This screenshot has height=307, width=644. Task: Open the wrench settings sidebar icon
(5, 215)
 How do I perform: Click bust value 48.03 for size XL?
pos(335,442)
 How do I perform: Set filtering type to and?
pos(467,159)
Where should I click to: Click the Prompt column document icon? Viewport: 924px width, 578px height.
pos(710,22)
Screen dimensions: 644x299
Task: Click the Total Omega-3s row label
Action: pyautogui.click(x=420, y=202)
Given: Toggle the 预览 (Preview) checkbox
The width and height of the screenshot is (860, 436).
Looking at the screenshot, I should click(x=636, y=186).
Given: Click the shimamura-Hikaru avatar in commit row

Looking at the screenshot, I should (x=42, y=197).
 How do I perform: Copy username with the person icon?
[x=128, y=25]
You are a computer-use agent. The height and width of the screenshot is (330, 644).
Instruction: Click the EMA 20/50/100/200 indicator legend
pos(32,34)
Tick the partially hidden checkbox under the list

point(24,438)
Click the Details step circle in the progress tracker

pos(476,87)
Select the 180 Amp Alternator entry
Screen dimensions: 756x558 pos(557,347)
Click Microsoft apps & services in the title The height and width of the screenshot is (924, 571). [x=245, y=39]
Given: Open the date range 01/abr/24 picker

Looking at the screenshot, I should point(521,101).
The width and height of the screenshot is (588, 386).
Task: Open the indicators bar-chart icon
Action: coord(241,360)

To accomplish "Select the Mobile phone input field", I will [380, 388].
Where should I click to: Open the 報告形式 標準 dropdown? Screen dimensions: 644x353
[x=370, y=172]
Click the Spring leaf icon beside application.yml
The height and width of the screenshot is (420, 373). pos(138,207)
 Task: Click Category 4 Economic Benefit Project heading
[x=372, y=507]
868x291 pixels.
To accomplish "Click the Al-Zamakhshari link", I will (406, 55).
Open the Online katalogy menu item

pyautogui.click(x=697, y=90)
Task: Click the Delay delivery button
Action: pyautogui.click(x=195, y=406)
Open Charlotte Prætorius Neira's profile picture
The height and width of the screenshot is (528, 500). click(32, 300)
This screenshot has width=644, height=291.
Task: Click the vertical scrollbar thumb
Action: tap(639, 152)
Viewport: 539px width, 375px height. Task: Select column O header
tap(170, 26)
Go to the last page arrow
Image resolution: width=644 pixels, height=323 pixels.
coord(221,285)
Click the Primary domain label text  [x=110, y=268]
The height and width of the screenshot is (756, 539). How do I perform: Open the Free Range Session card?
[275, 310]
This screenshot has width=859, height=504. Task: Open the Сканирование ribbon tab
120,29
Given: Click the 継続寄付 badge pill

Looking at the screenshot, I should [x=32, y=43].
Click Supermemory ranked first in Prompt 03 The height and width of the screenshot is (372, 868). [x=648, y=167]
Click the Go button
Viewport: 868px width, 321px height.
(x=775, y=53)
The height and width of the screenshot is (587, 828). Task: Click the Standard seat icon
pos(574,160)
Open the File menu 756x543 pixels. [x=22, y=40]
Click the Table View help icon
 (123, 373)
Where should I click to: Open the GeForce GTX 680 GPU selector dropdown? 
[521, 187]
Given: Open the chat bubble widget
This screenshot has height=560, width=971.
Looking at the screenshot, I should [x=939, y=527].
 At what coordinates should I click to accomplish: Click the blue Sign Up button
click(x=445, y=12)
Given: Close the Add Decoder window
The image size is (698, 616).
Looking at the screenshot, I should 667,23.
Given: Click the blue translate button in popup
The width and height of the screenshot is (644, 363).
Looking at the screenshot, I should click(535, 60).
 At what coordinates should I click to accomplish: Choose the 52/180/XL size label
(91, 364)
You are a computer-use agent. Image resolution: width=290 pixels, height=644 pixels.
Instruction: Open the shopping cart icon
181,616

• • •

State the count of lines in the preceding listing that include the string "computer". No other words belong in the answer.

### YOUR RESPONSE
2